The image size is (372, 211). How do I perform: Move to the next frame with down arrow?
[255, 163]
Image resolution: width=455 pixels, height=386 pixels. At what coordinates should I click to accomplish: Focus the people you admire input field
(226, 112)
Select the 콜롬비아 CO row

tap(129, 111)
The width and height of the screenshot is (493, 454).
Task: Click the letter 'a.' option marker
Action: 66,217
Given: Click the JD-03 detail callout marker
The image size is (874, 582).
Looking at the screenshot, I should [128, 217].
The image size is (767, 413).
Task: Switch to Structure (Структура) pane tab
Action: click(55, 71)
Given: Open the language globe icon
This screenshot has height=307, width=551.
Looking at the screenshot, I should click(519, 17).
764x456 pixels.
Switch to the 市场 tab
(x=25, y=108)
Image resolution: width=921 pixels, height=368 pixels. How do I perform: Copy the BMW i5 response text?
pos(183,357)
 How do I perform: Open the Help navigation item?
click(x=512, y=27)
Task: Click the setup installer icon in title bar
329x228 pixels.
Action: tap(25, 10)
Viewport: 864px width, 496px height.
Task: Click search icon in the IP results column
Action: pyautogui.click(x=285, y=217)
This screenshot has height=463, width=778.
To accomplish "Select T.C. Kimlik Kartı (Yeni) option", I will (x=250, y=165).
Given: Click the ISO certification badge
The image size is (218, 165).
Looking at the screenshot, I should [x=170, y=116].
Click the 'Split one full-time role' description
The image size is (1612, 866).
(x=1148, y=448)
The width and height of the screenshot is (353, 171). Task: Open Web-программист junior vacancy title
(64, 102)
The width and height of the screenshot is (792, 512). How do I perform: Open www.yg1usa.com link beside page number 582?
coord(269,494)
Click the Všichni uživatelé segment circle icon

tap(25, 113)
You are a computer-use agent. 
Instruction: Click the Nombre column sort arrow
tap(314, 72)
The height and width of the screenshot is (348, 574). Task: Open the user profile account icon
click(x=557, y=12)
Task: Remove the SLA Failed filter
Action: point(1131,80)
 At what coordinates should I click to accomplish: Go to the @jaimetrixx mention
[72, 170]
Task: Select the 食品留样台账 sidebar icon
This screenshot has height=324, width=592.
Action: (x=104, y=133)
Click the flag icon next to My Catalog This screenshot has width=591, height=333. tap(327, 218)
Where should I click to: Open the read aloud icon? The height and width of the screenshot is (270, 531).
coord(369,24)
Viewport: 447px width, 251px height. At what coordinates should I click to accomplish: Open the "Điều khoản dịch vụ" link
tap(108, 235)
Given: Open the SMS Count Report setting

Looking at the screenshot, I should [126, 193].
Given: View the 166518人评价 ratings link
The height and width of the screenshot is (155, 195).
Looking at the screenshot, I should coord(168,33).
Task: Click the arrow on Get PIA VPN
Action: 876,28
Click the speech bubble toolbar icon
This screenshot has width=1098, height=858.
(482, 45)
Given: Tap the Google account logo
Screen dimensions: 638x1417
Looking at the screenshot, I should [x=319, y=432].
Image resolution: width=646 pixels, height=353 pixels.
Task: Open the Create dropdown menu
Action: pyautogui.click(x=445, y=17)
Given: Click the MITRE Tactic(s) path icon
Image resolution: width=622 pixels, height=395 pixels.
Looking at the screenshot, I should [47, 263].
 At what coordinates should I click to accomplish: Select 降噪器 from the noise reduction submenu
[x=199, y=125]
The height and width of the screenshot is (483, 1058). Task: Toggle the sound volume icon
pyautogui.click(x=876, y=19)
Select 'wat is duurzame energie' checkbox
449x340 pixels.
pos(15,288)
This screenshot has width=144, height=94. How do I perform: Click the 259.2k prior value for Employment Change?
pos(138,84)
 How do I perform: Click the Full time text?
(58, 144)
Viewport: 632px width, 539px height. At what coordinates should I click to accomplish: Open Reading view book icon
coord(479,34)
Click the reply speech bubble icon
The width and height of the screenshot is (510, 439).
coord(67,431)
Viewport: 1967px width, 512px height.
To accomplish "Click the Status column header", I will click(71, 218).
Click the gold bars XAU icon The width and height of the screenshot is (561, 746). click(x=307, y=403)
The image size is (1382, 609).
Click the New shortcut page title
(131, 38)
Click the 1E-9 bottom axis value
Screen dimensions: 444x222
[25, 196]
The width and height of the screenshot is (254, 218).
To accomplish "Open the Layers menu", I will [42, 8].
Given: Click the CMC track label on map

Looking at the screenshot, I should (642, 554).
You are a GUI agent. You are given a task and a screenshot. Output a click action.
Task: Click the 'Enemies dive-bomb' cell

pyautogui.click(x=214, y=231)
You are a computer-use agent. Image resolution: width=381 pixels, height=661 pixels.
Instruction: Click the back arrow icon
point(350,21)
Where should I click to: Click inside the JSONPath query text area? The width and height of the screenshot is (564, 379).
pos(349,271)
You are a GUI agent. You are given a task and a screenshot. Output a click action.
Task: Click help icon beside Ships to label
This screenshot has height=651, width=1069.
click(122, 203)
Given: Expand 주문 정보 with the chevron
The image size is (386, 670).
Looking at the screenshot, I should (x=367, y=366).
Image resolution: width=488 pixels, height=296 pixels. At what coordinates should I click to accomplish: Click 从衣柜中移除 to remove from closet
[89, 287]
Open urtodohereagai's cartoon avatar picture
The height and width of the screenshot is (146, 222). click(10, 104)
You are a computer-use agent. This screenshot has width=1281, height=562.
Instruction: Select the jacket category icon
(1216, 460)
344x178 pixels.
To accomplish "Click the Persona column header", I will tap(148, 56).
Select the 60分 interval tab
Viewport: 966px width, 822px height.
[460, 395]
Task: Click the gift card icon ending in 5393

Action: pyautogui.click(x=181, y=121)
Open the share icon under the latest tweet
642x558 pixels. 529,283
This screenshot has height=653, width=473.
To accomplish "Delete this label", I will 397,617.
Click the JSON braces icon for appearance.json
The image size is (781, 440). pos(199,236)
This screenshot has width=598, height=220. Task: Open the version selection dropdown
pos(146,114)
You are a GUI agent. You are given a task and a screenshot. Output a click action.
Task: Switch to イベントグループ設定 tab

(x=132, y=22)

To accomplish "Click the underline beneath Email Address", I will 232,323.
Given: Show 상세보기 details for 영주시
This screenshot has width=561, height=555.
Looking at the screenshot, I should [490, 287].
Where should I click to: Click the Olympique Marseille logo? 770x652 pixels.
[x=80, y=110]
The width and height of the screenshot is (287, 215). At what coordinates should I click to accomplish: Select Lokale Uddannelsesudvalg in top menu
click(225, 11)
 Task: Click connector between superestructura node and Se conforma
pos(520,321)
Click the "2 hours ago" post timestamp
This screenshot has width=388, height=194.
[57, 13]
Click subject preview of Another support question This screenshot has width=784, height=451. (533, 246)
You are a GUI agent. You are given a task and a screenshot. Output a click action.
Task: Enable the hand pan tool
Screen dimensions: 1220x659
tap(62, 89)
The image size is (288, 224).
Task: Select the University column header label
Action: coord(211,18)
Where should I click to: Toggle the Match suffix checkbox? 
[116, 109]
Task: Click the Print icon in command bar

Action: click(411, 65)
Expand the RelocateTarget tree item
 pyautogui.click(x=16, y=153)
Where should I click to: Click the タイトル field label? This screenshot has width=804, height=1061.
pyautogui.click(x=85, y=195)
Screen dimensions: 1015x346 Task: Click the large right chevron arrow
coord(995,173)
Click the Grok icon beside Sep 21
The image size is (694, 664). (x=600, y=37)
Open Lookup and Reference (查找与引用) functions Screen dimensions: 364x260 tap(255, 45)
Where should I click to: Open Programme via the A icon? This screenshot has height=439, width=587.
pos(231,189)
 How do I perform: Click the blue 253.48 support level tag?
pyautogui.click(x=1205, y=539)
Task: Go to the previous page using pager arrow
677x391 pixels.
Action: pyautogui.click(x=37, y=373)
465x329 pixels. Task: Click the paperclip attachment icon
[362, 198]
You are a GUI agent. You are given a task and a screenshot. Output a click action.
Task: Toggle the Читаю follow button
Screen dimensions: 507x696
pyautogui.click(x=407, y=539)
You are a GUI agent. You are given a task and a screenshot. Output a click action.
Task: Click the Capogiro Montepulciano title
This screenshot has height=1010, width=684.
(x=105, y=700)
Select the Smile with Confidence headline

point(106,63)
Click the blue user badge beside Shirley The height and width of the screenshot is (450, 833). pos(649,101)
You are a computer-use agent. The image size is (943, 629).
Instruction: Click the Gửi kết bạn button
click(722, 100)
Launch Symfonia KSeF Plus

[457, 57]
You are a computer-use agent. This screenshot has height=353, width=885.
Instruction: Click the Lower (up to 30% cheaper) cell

**Exercise goal**. Looking through the records, copy out every line in which the word "will" is found.

**Output of the task**.
To accomplish "Select T.C. Kimlik Kartı (Yeni) option", I will (x=250, y=165).
To accomplish "Click the Status column header", I will click(71, 218).
To accomplish "Open the Layers menu", I will [42, 8].
To accomplish "Click the Persona column header", I will tap(148, 56).
To accomplish "Delete this label", I will 397,617.
To accomplish "Click the underline beneath Email Address", I will 232,323.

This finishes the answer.